MEs e EMCs se tornam Círculos
Na estrutura organizacional da Haier, as Microempresas (MEs) e as Comunidades Micro-Ecossistemas (EMCs) são os elementos fundamentais. Vamos relembrar brevemente a sua definição:
Microempresas (MEs): São pequenas unidades autônomas dentro da Haier, geralmente com 10-15 pessoas. Cada ME funciona como uma mini-startup, com total responsabilidade por suas decisões de negócios, gestão de pessoas e remuneração. As MEs têm a liberdade de buscar oportunidades de mercado e inovar rapidamente.
Comunidades Micro-Ecossistemas (EMCs): São agrupamentos de MEs relacionadas ao longo de uma cadeia de valor. As EMCs facilitam a colaboração entre diferentes MEs, permitindo que elas compartilhem recursos e criem valor coletivamente. Essa estrutura promove uma resposta mais ágil às mudanças no mercado e às necessidades dos usuários.

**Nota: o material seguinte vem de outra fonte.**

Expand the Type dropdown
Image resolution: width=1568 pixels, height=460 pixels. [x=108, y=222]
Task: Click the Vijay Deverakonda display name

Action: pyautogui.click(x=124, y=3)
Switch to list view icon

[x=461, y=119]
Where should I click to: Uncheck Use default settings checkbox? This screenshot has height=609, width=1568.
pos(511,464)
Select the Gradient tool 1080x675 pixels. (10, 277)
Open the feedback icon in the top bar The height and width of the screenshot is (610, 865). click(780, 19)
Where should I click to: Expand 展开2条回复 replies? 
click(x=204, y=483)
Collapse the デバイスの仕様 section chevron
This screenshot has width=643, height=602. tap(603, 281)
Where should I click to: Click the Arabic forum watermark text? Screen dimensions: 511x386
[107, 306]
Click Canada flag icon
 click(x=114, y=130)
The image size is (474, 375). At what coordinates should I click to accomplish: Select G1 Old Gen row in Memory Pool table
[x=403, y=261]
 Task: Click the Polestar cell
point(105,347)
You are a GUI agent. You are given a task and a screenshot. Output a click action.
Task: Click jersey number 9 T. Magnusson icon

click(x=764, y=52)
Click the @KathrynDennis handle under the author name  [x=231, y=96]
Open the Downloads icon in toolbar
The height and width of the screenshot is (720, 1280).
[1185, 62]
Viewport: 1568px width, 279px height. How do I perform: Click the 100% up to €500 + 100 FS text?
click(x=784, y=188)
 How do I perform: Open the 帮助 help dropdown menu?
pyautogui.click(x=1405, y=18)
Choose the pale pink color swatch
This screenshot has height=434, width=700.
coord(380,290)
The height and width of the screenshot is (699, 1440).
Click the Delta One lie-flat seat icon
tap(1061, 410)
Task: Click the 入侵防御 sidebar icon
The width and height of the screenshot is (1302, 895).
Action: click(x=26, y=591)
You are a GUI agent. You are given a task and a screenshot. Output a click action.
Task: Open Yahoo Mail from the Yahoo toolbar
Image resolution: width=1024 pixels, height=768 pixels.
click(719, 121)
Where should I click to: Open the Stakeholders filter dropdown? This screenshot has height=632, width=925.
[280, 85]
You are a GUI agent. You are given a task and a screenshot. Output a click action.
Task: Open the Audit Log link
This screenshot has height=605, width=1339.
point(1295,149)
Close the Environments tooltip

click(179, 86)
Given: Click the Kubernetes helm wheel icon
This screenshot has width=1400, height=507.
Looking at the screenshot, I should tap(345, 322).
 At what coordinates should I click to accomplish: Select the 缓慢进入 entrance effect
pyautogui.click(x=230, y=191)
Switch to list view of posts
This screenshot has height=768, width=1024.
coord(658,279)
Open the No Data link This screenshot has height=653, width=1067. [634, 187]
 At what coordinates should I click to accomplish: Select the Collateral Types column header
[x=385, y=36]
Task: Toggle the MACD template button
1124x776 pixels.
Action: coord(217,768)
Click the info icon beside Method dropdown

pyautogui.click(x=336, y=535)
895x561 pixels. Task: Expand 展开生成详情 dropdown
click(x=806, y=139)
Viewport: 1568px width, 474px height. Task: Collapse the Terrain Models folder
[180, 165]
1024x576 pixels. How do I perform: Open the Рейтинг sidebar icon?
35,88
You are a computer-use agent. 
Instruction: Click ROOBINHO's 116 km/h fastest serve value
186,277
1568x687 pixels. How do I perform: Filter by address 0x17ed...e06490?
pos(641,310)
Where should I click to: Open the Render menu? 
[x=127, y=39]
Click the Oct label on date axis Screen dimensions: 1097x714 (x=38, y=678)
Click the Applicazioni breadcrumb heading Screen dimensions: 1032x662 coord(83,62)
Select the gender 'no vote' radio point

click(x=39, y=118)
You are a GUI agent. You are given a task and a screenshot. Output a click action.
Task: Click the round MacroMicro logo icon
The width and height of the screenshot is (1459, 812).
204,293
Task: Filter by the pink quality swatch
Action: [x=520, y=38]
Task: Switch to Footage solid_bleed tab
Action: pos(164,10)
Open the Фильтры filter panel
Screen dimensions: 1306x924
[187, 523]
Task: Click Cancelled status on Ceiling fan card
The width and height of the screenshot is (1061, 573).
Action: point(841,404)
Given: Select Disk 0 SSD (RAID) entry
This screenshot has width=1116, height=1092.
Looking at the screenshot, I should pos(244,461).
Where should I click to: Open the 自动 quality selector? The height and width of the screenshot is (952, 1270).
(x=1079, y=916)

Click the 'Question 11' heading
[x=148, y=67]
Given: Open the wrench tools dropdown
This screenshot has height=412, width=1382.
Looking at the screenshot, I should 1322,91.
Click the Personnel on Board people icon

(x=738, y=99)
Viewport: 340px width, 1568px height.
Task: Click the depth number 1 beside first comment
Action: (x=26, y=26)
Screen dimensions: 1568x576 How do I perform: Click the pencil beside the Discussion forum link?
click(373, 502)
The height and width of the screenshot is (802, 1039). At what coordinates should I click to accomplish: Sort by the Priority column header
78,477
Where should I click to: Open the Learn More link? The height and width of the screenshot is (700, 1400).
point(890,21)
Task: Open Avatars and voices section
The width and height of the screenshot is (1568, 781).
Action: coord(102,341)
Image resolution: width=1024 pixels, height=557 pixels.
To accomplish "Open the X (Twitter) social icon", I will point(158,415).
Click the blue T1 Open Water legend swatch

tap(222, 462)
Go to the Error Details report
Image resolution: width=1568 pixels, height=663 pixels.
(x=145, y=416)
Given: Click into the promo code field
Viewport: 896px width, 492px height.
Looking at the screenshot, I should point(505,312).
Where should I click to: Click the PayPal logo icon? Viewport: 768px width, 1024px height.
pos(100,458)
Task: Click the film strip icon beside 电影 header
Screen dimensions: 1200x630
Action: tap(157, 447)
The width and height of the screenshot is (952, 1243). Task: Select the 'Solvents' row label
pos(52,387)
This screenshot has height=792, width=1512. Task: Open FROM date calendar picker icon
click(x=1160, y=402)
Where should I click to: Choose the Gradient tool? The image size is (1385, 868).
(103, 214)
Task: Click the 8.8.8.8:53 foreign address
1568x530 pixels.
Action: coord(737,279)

Podemos replicar essa estrutura utilizando os círculos da O2 da seguinte forma:
- MEs como círculos: Cada ME pode ser representada por um círculo na O2. Isso permite que cada unidade tenha sua própria estrutura interna de papéis e responsabilidades, mantendo a autonomia característica das MEs no modelo RenDanHeYi.
- EMCs como círculos maiores: Os EMCs podem ser representados por círculos que englobam vários círculos de ME. Isso reflete a estrutura de cadeia de valor do ecossistema proposta pelo RenDanHeYi e permite coordenação entre as diferentes MEs através da reunião de círculo. Além disso a O2 utiliza representação dupla (Guia e Representante) para conectar os círculos. Nessa reunião de EMCs teríamos a participação de cada Guia de círculo ME além de um representante eleito.
- Papéis dentro das MEs: A O2 oferece uma vantagem adicional ao modelo RenDanHeYi ao permitir a criação de papéis específicos dentro de cada ME. Isso pode ajudar a clarificar responsabilidades e expectativas dentro das microempresas, algo que não é explicitamente abordado no modelo da Haier conforme documentado pela Corporate Rebels.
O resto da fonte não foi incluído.